### Short problem
Reproduce the records verbatim, starting at the line that contains "1456x819 pixels. At" and stopping after the line that contains "pyautogui.click(x=985, y=43)". Leave the pictures out of your answer.

### Available records
——

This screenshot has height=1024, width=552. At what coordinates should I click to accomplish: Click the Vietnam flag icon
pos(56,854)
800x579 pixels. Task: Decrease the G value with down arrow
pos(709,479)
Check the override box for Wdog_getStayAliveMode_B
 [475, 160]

——

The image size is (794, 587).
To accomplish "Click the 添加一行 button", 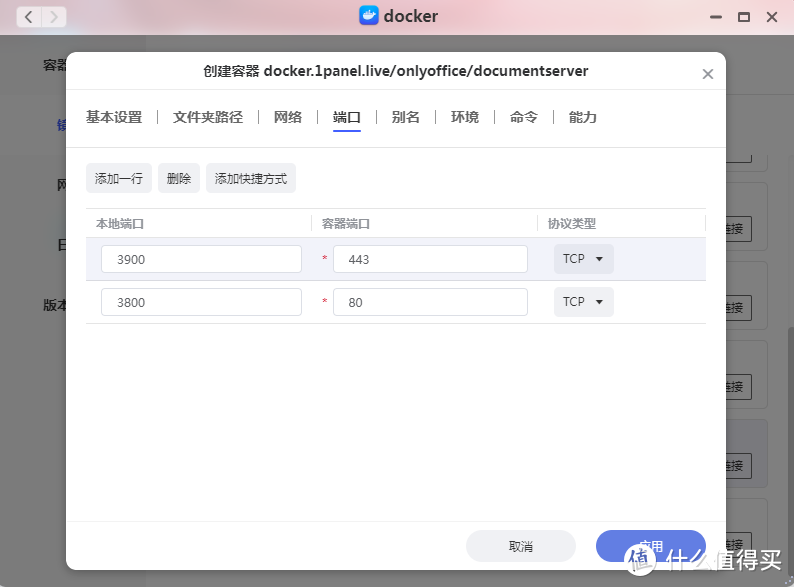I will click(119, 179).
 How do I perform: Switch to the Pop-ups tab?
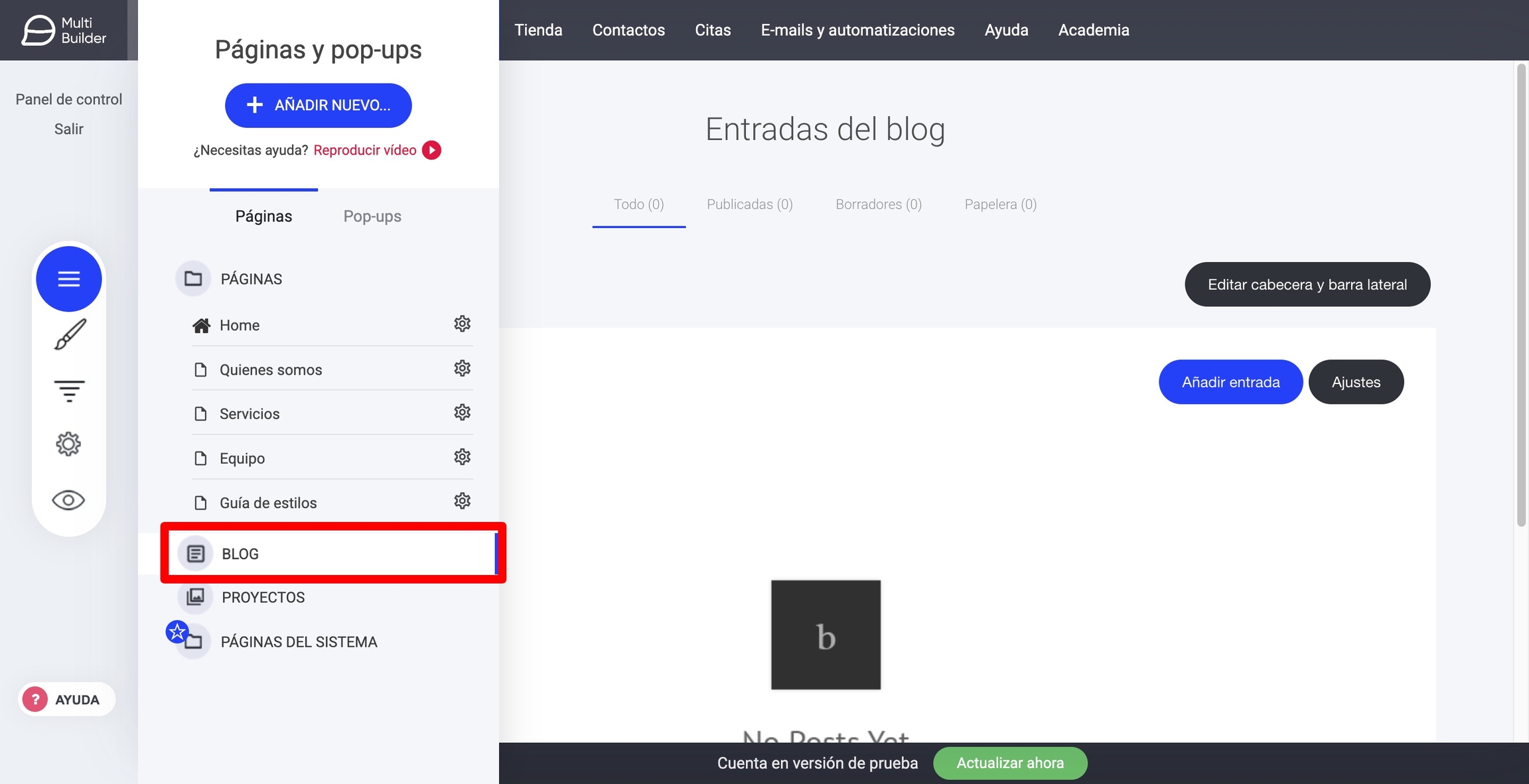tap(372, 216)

——

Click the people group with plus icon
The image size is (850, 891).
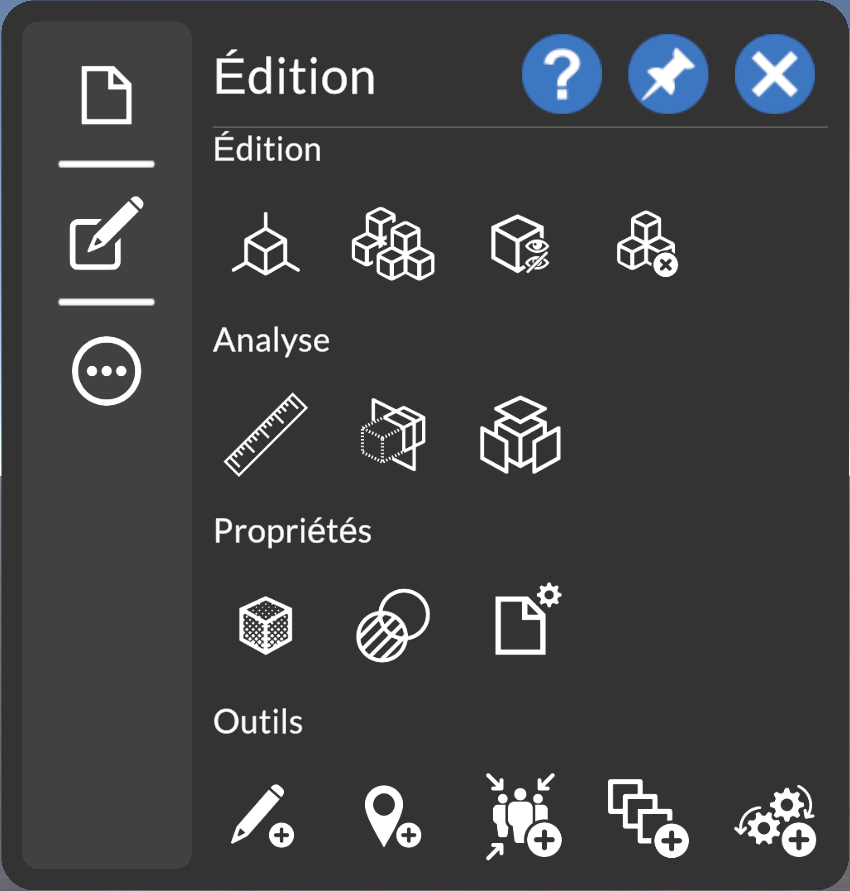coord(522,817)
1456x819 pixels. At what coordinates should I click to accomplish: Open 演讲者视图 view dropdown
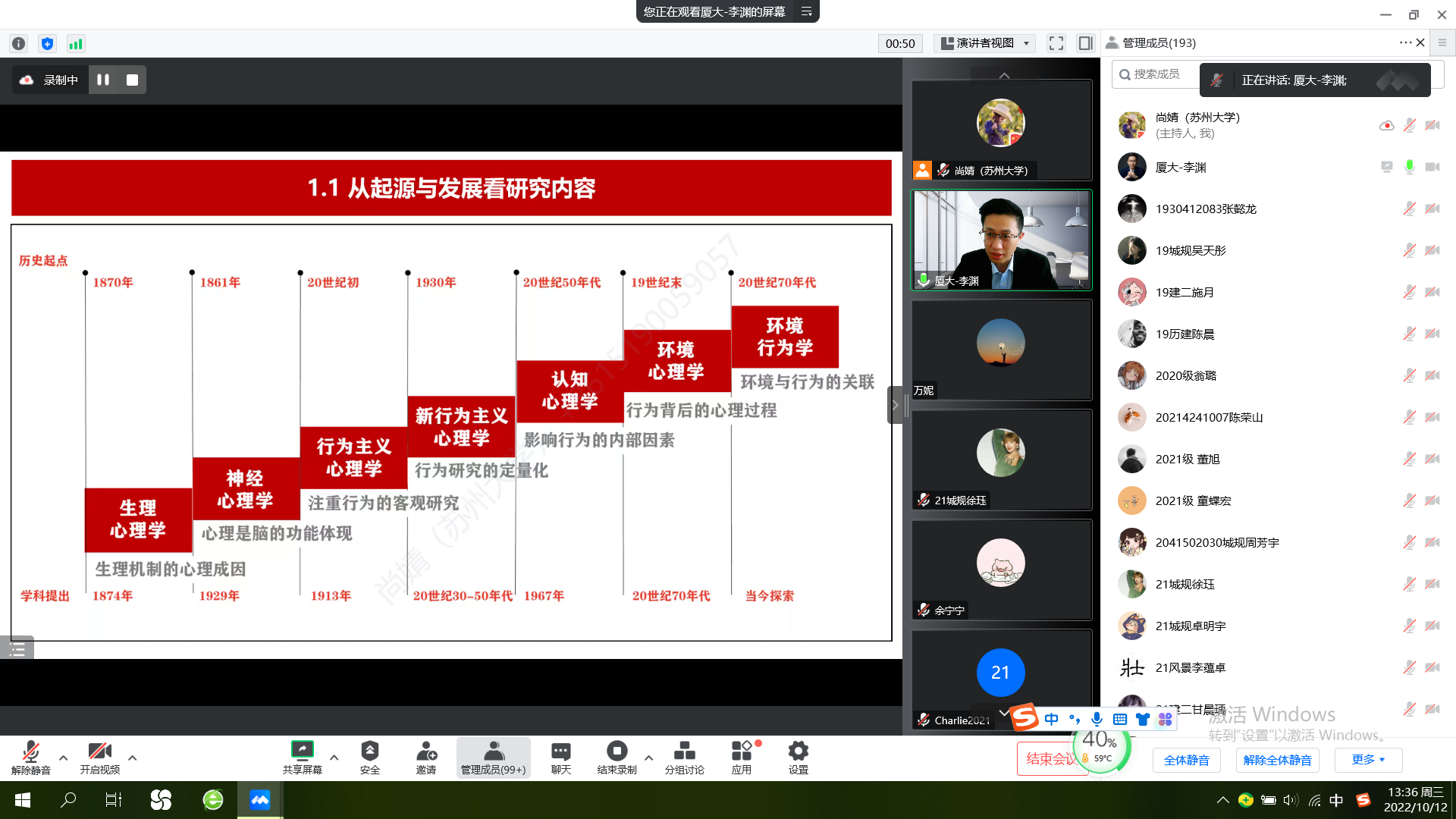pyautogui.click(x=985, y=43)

——

### Expected output
1456x819 pixels. At what coordinates should I click to accomplish: Open 演讲者视图 view dropdown
pyautogui.click(x=985, y=43)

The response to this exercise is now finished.